──────── Fragmento de texto

En la pérdida de las Américas

Se hizo a la mar en Cádiz, el 1 de febrero de 1815, en la fragata Carlota. Desembarcó en Venezuela, y fue destinado al Batallón del Centro, que participó en el golpe de fuerza contra el general Joaquín de la Pezuela en enero de 1821. Espartero era ya comandante, pero no tuvo protagonismo en aquel acto. Los años americanos le sirvieron para desarrollar una táctica militar que aplicó posteriormente en la guerra carlista en España: autonomía de la columna en su territorio, examen del terreno, máxima movilidad, acoso constante, ataques insospechados a la bayoneta, y perseguir al enemigo derrotado hasta su extinción. Espartero tuvo un papel destacado en las batallas de Torata y Moquehua, a las órdenes del general Jerónimo Valdés, en enero de 1823. Derrotó a la famosa Legión Peruana y recibió tres heridas de consideración, por lo que se le ascendió a coronel y luego a brigadier. Aquellas victorias permitieron a las tropas españolas entrar en Lima el 19 de junio de ese año.

────────────────
──────── Líneas registradas

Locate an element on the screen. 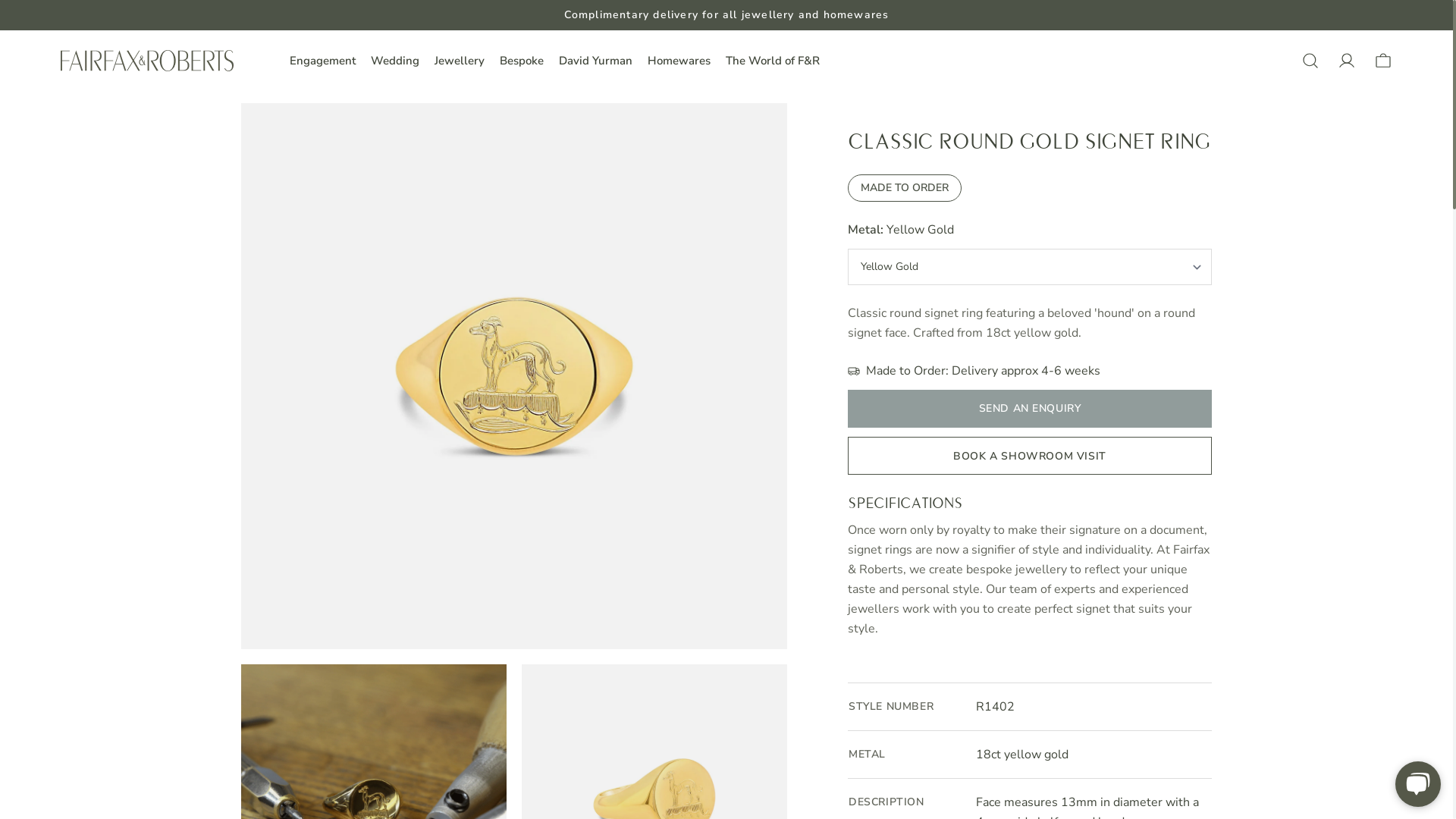 This screenshot has height=819, width=1456. 'David Yurman' is located at coordinates (595, 60).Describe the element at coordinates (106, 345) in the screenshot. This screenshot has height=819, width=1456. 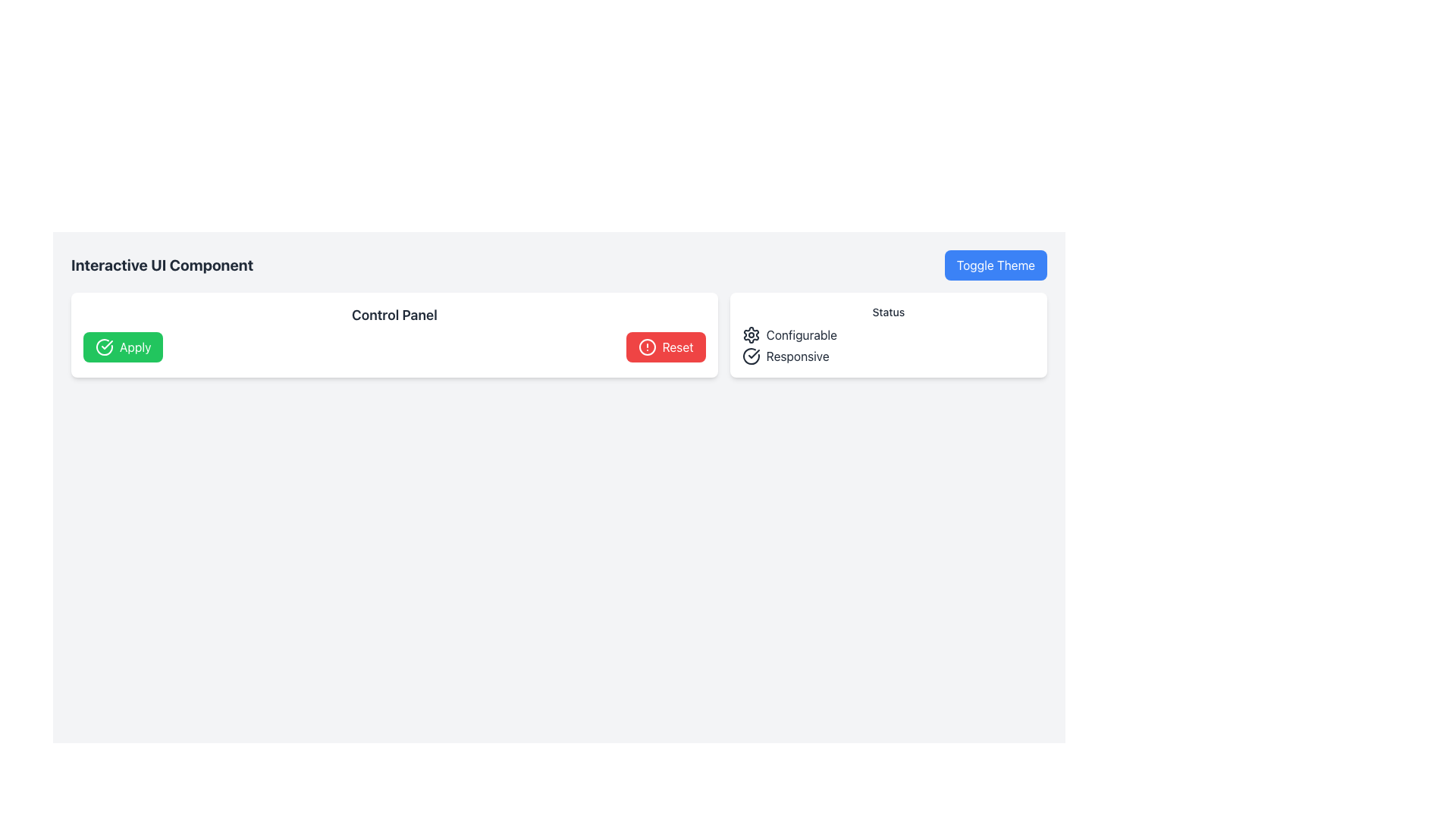
I see `the confirmation icon located inside the green 'Apply' button, towards the left, which signifies success` at that location. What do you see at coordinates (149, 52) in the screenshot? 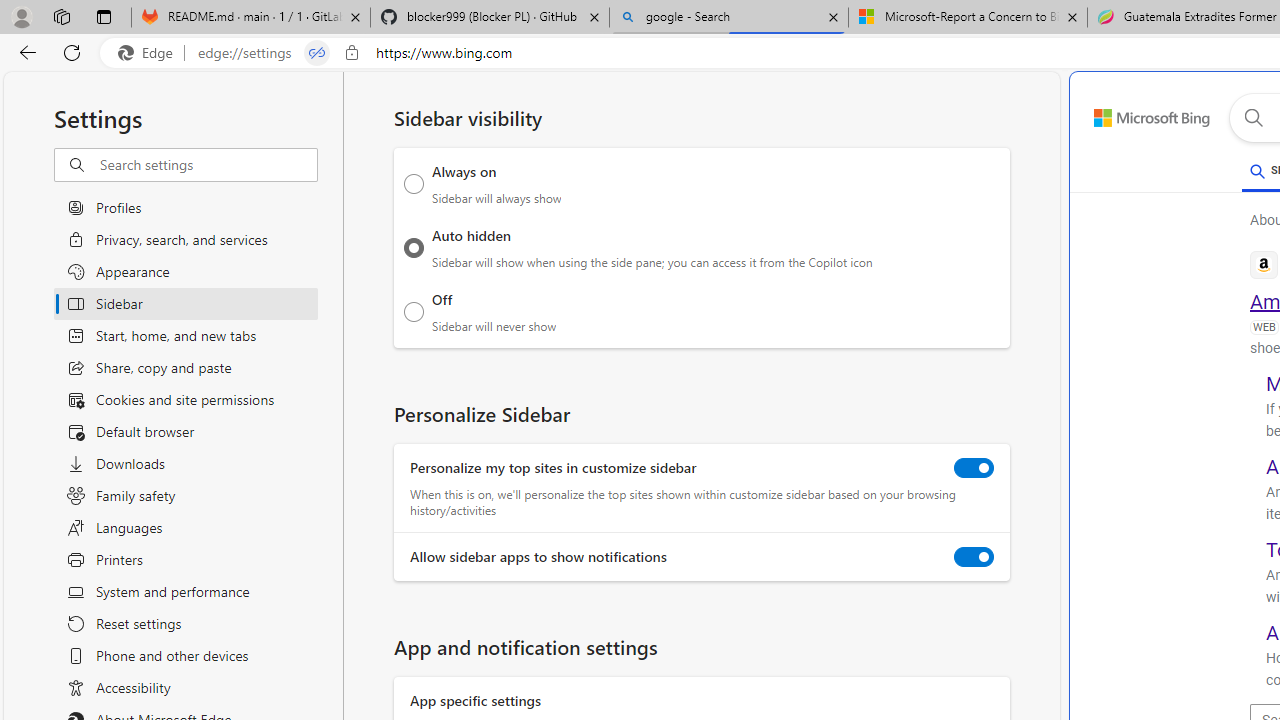
I see `'Edge'` at bounding box center [149, 52].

────────────────

Por favor, continúa el texto sobre Espartero en América desde su última oración.

• [Respuesta]:
Las comunicaciones con Madrid se habían roto ya en 1821, y era necesario recibir instrucciones y refuerzos. El virrey De la Serna comisionó a Espartero el dirigirse a España. Embarcó en Quilca, el 5 de junio de 1824, en el bergantín inglés Tiber, y llegó a Cádiz a finales de septiembre. Entró en Madrid a mediados del mes siguiente. Espartero apenas consiguió algo efectivo, salvo el reconocimiento de de los nombramientos y ascensos, ya que se negó el refuerzo solicitado. En diciembre de 1824 llegó a Burdeos para embarcar con destino a Lima, justamente el mismo día que tenía lugar la batalla de Ayacucho que derrotaba definitivamente a las tropas españolas en América. Cuando Espartero llegó a Lima el 5 de mayo de 1825 ya todo había concluido. No participó en la decisiva batalla; fue una invención de la oposición política que le mortificó toda la vida.

Apenas pisó tierra americana, Bolívar lo encarceló. Sufrió tres meses de prisión sin comunicación exterior. En su expediente personal del Servicio Histórico Militar se cuenta que "logró su libertad a fuerza de sacrificio en 1º de agosto de 1825". Regresó a España en marzo del año siguiente.

Espartero, confidente fernandino

El futuro profesional de Espartero no estaba claro. Había participado en el levantamiento contra el realista Pezuela, en Perú, y eso le señalaba como un liberal. A finales de noviembre de 1826, Espartero quiso congraciarse con el régimen fernandino, quizá porque creía que no era posible la vuelta del constitucionalismo, o bien que el ascenso del tradicionalismo en la persona del infante Carlos María Isidro haría de Fernando VII un mal menor.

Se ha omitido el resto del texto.